Neither the Company nor any of its affiliates has any material relationship with the Lenders, other
than in respect of the Credit Agreement.
The Forbearance and Amendment provided that the Lenders would forbear from exercising their
rights under the Credit Agreement arising from the Companys failure to comply with certain
financial covenants in the Credit Agreement with respect to the fiscal quarter ended December 31,
2006. Specifically, the Company was not in compliance with the terms of the Credit Agreement
because it failed to maintain the required debt-to-earnings and EBIT-to-interest ratios provided
for in the Credit Agreement. The Lenders agreed to forbear from exercising their respective rights
and remedies under the Credit Agreement until March 23, 2007 (the Forbearance Period), unless the
Company breaches the Forbearance and Amendment or unless another event or condition occurs that
constitutes a default under the Credit Agreement. The Forbearance Extension extended the
Forbearance Period until May 18, 2007. Once the Forbearance Period ends, the Lenders may exercise
their rights and remedies under the Credit Agreement without further notice or action.

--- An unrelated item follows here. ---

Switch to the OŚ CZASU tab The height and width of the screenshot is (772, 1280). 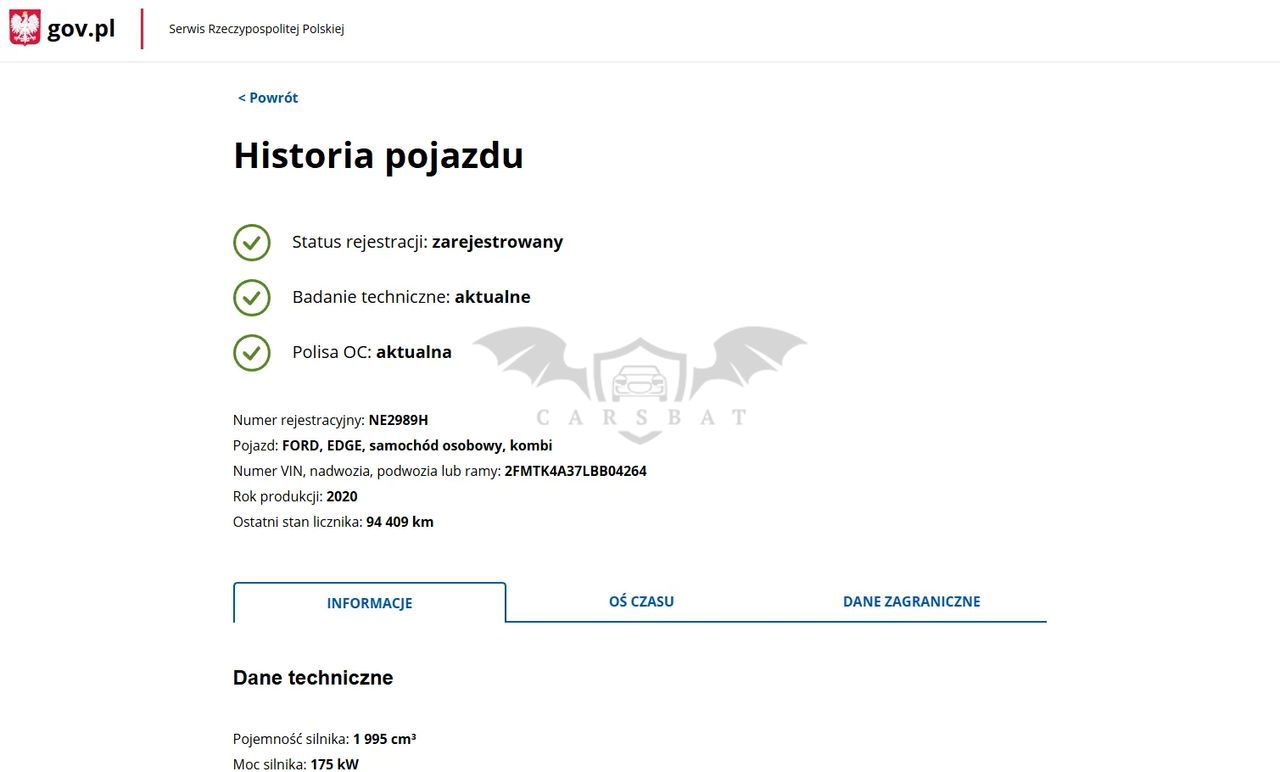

On May 18, 2007, the Company and the lenders entered into an Extension of Forbearance and
Amendment Number Eight to Credit Agreement (the Second Forbearance Extension) which extended the
Forbearance Period until August 15, 2007. The Second Forbearance Extension acknowledged that the
Company continues not to be in compliance with the financial covenants identified above for the
fiscal quarter ending March 31, 2007 and, based on the information received to date, does not
contemplate being in compliance with the fiscal quarter ending June 30, 2007.